→ GIVEN TASK: Rewrite the lines from the one containing "Task: Tap the Hα line label" through the last line below as a numbered list, leaving out blank lines.

→ MATERIAL:
☆ ☆ ☆ ☆ ☆ ☆ ☆

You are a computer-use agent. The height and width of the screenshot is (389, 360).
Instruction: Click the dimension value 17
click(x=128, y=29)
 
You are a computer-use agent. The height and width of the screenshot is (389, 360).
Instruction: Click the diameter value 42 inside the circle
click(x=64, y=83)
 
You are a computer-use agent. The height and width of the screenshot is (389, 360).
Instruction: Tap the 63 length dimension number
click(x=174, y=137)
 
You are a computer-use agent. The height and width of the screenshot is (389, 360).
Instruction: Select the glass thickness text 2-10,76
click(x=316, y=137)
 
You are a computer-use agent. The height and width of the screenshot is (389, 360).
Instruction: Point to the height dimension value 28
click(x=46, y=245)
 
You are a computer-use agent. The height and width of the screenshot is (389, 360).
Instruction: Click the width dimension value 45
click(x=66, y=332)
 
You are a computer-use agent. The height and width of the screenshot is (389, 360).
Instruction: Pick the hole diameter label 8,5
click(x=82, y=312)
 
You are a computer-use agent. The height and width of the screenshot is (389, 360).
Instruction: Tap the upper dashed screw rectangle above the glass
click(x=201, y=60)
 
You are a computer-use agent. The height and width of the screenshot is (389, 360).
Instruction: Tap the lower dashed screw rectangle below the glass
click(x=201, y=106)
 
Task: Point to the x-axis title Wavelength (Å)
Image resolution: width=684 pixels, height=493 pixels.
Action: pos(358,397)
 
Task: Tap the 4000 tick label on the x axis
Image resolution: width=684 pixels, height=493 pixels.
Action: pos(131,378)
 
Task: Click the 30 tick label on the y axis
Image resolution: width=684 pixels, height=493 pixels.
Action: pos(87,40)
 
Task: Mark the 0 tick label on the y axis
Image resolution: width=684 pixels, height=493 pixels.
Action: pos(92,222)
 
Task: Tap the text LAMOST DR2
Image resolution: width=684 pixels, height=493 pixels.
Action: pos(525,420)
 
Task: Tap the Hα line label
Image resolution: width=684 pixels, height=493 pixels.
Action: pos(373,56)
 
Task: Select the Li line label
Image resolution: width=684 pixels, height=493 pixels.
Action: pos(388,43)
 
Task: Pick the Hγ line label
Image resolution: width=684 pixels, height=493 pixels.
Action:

☆ ☆ ☆ ☆ ☆ ☆ ☆

→ WORKED ANSWER:
1. Task: Tap the Hα line label
2. Image resolution: width=684 pixels, height=493 pixels.
3. Action: pos(373,56)
4. Task: Select the Li line label
5. Image resolution: width=684 pixels, height=493 pixels.
6. Action: pos(388,43)
7. Task: Pick the Hγ line label
8. Image resolution: width=684 pixels, height=493 pixels.
9. Action:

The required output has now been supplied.